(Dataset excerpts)
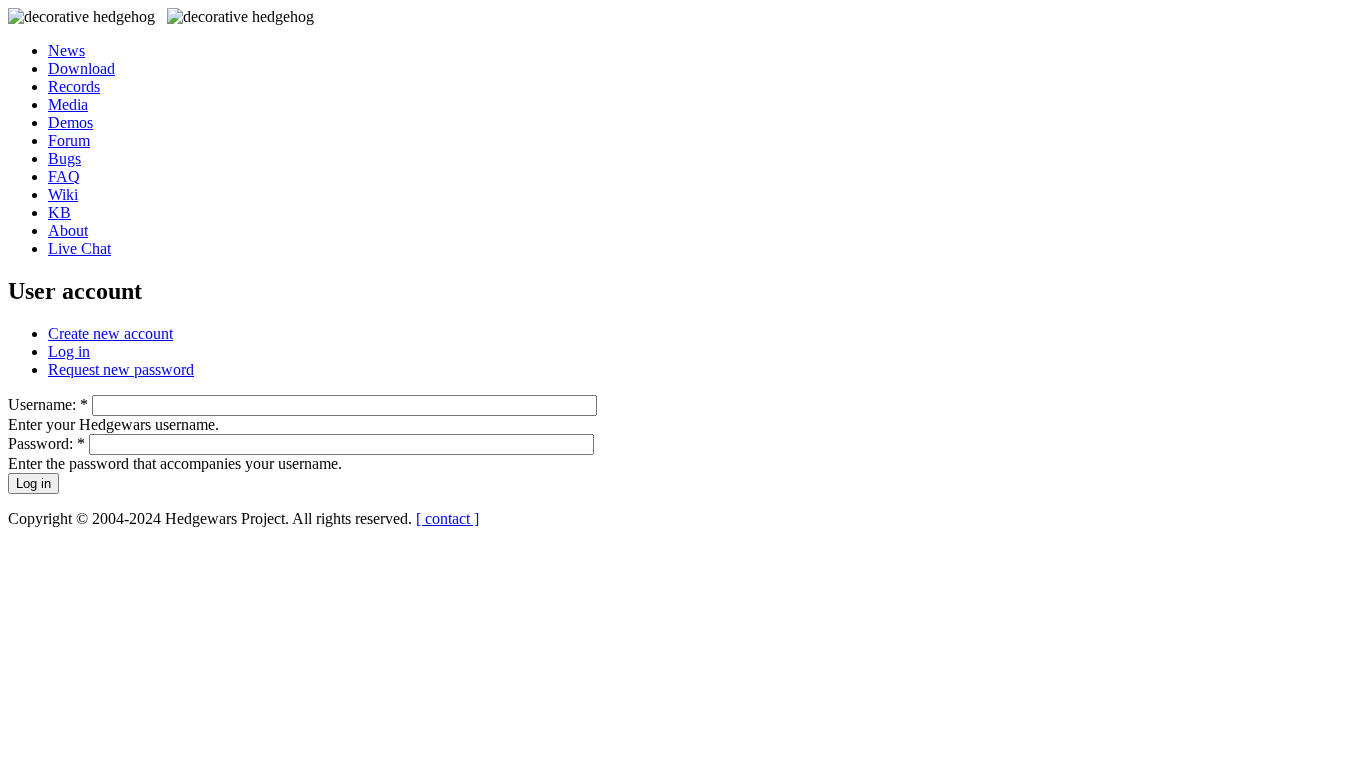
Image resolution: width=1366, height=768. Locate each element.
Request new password (121, 369)
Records (74, 86)
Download (81, 68)
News (66, 50)
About (68, 230)
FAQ (64, 176)
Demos (70, 122)
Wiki (63, 194)
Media (68, 104)
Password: (46, 443)
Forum (69, 140)
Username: (48, 404)
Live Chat (79, 248)
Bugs (64, 158)
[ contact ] (447, 518)
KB (59, 212)
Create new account (110, 333)
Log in (69, 351)
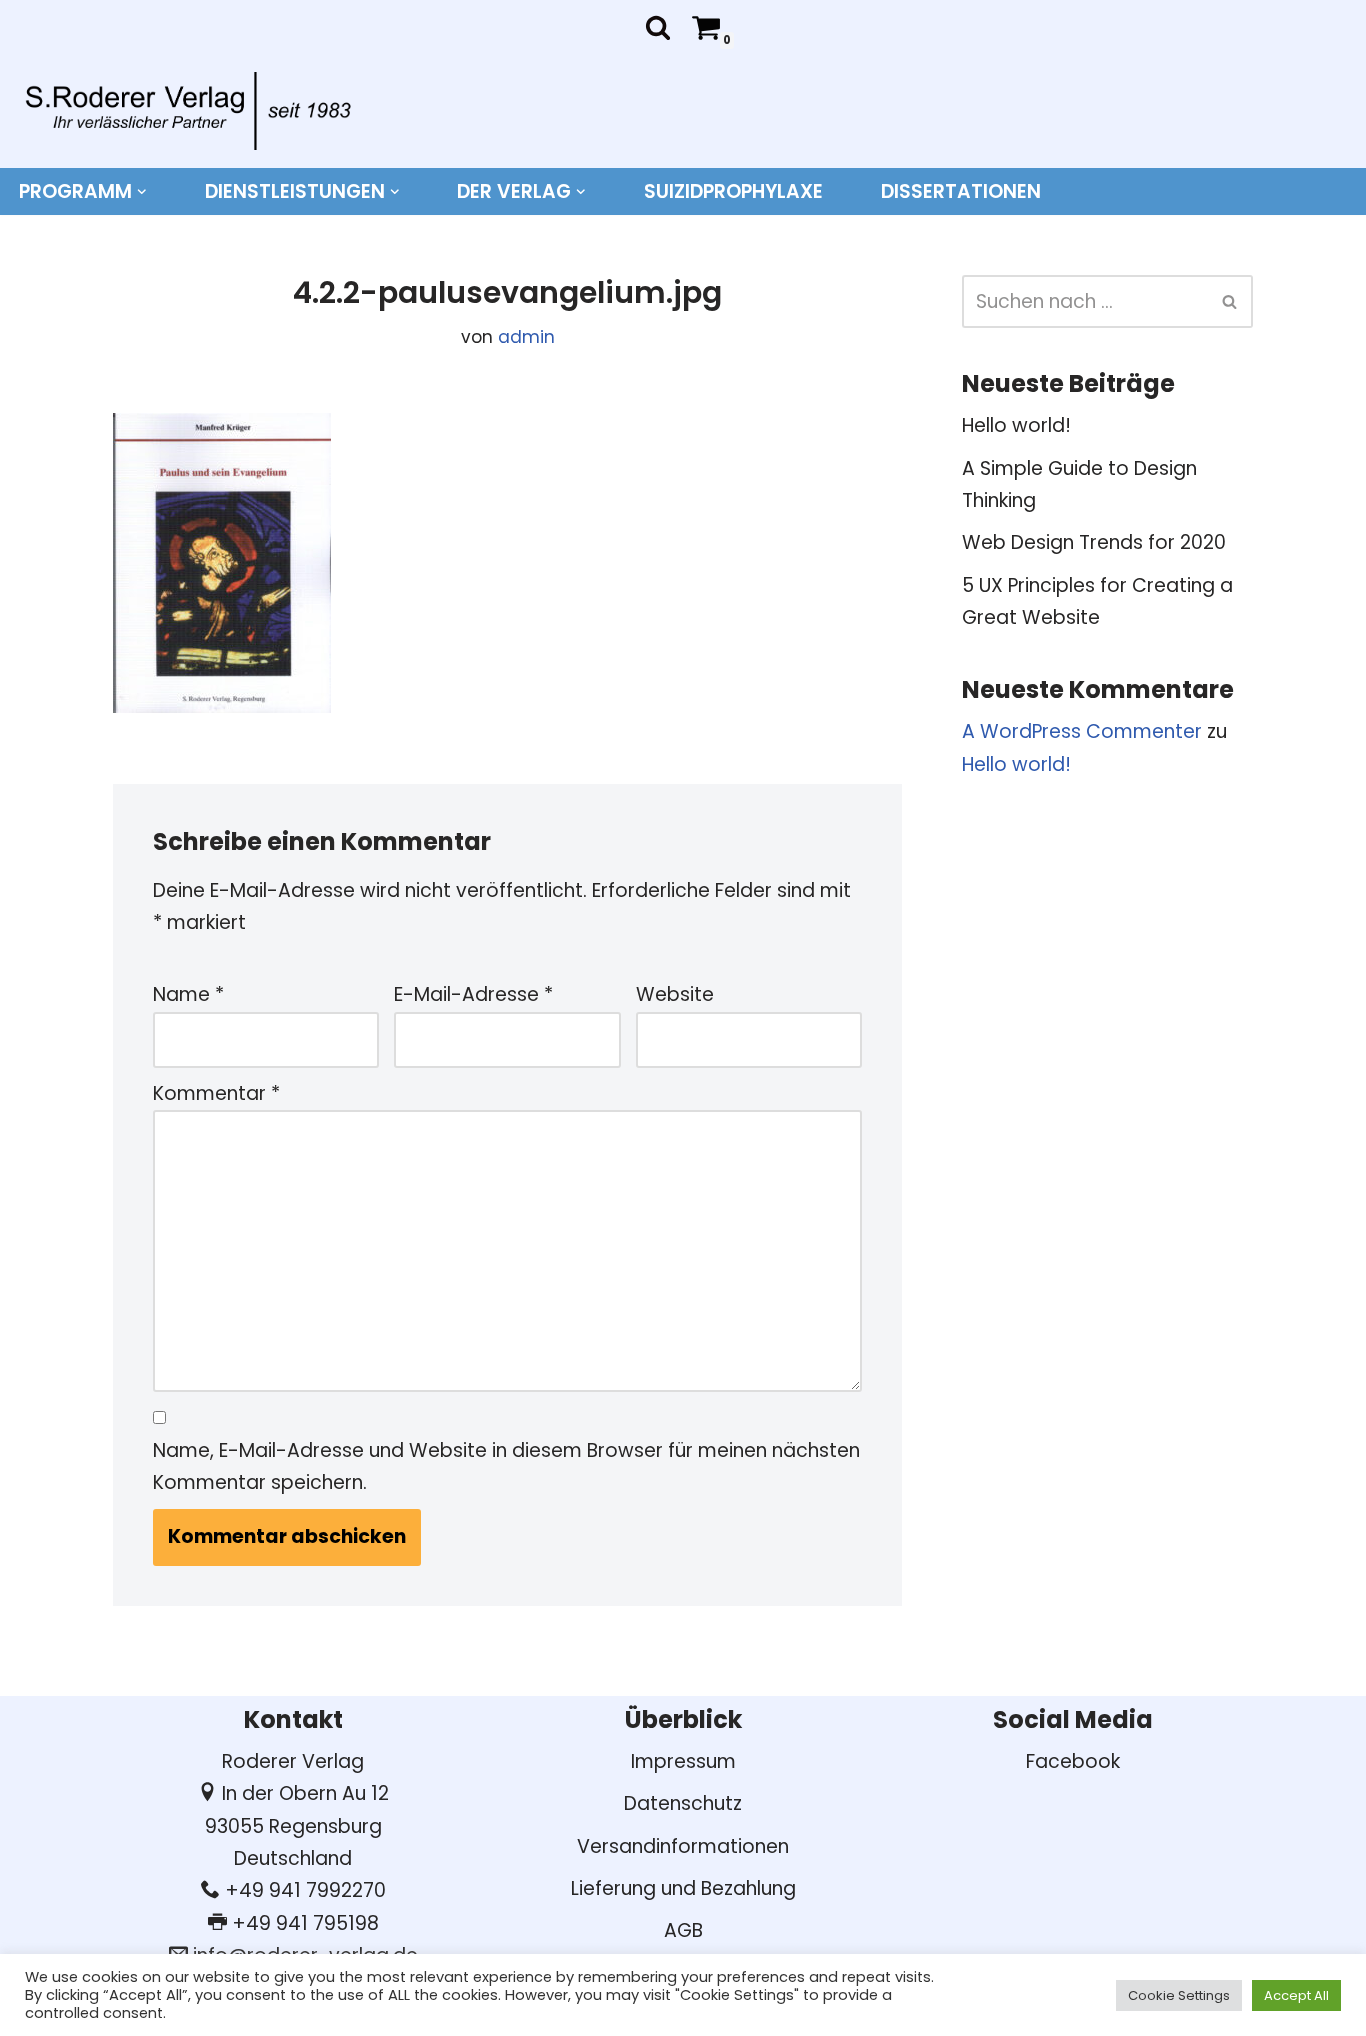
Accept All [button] (1296, 1995)
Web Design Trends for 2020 (1094, 542)
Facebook (1073, 1761)
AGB (683, 1930)
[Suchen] (658, 27)
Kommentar (216, 1093)
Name (188, 994)
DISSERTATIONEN (961, 191)
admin (526, 337)
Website (675, 994)
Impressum (683, 1761)
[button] (142, 192)
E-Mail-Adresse (473, 994)
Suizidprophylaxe (733, 191)
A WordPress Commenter (1082, 731)
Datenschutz (683, 1803)
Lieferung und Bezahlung (683, 1888)
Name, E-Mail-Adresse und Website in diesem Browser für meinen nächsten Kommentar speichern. (506, 1466)
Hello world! (1016, 425)
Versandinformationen (683, 1846)
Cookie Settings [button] (1179, 1995)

Work to complete: Each line above that has the word "Adresse" must be copied.

Solution for this task:
E-Mail-Adresse (473, 994)
Name, E-Mail-Adresse und Website in diesem Browser für meinen nächsten Kommentar speichern. (506, 1466)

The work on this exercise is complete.